• PROBLEM DESCRIPTION: Exactly as given, reproduce the records in full.

• DATA TO USE:

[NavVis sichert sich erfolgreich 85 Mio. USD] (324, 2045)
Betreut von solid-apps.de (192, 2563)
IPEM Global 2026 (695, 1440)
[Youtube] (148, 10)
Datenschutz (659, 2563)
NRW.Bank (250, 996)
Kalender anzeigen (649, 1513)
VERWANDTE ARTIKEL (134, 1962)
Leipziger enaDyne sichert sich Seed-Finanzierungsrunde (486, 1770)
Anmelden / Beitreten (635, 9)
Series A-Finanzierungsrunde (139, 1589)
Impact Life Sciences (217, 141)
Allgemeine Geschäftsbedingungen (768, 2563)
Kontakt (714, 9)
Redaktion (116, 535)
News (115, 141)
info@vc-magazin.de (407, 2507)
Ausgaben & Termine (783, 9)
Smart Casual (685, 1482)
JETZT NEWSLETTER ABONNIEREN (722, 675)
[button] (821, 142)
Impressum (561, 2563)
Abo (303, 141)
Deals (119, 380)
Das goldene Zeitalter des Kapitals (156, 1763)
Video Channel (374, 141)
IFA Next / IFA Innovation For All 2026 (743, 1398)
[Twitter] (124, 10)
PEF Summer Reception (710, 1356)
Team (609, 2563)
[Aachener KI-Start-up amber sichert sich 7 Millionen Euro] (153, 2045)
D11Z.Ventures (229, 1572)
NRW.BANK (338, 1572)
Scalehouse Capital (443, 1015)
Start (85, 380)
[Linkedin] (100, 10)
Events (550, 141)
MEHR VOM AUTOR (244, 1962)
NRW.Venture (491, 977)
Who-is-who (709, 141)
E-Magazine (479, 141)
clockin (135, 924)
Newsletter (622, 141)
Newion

• WRITTEN ANSWER:
[NavVis sichert sich erfolgreich 85 Mio. USD] (324, 2045)
Betreut von solid-apps.de (192, 2563)
IPEM Global 2026 (695, 1440)
[Youtube] (148, 10)
Datenschutz (659, 2563)
NRW.Bank (250, 996)
Kalender anzeigen (649, 1513)
VERWANDTE ARTIKEL (134, 1962)
Leipziger enaDyne sichert sich Seed-Finanzierungsrunde (486, 1770)
Anmelden / Beitreten (635, 9)
Series A-Finanzierungsrunde (139, 1589)
Impact Life Sciences (217, 141)
Allgemeine Geschäftsbedingungen (768, 2563)
Kontakt (714, 9)
Redaktion (116, 535)
News (115, 141)
info@vc-magazin.de (407, 2507)
Ausgaben & Termine (783, 9)
Smart Casual (685, 1482)
JETZT NEWSLETTER ABONNIEREN (722, 675)
[button] (821, 142)
Impressum (561, 2563)
Abo (303, 141)
Deals (119, 380)
Das goldene Zeitalter des Kapitals (156, 1763)
Video Channel (374, 141)
IFA Next / IFA Innovation For All 2026 (743, 1398)
[Twitter] (124, 10)
PEF Summer Reception (710, 1356)
Team (609, 2563)
[Aachener KI-Start-up amber sichert sich 7 Millionen Euro] (153, 2045)
D11Z.Ventures (229, 1572)
NRW.BANK (338, 1572)
Scalehouse Capital (443, 1015)
Start (85, 380)
[Linkedin] (100, 10)
Events (550, 141)
MEHR VOM AUTOR (244, 1962)
NRW.Venture (491, 977)
Who-is-who (709, 141)
E-Magazine (479, 141)
clockin (135, 924)
Newsletter (622, 141)
Newion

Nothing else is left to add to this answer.